Una confianza que tardará más que un comunicado
Las declaraciones de figuras como Luis Figo, que ha reclamado la salida de Infantino, muestran que el desgaste ya ha trascendido los órganos formales. Cuando exjugadores, dirigentes y responsables políticos cuestionan públicamente la presidencia, el daño afecta a la percepción del fútbol como espacio de representación colectiva. Los aficionados pueden no seguir los detalles de una estructura financiera, pero sí entienden el significado de que las decisiones sobre el Mundial parezcan negociarse lejos de las federaciones y de la opinión pública.

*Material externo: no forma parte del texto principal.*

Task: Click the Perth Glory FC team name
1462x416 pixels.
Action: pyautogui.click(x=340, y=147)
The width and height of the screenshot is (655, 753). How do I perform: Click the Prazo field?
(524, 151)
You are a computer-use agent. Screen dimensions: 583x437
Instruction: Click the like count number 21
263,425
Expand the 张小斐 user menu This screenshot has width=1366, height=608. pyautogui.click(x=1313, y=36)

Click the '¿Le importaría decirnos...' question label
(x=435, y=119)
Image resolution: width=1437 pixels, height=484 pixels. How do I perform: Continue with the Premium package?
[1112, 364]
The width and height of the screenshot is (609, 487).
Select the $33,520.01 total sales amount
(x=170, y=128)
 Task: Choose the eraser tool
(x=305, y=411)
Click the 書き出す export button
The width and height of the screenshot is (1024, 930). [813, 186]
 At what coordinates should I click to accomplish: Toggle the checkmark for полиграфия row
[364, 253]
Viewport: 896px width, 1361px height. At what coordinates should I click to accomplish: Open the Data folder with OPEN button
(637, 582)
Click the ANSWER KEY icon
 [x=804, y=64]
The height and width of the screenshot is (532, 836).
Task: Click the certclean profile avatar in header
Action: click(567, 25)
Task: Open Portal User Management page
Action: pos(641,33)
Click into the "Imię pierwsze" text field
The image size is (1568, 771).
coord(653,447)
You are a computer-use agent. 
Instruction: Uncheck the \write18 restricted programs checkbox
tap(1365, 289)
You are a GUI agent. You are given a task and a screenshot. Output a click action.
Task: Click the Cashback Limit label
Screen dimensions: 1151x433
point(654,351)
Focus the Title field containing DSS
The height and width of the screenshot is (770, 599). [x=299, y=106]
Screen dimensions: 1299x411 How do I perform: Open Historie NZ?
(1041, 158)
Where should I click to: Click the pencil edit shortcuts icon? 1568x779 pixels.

La continuidad de Infantino dependerá de algo más que de la retirada de un proyecto. Necesitará demostrar que la disculpa implica cambios verificables, que la revisión es independiente y que la FIFA está dispuesta a compartir información sobre sus decisiones comerciales. Sus rivales, por su parte, tendrán que presentar una alternativa creíble y una mayoría capaz de gobernar una organización con 211 miembros, no solo una coalición de rechazo.
El episodio deja una conclusión política de largo alcance: en el fútbol global, el dinero puede ampliar el poder de una institución, pero también amplifica el coste de sus errores. Infantino aún conserva el cargo y mantiene su candidatura, pero la autoridad que necesitaba para impulsar nuevas operaciones ha quedado condicionada por una pregunta que seguirá presente en cada negociación futura: quién decide, en nombre de quién y con qué controles.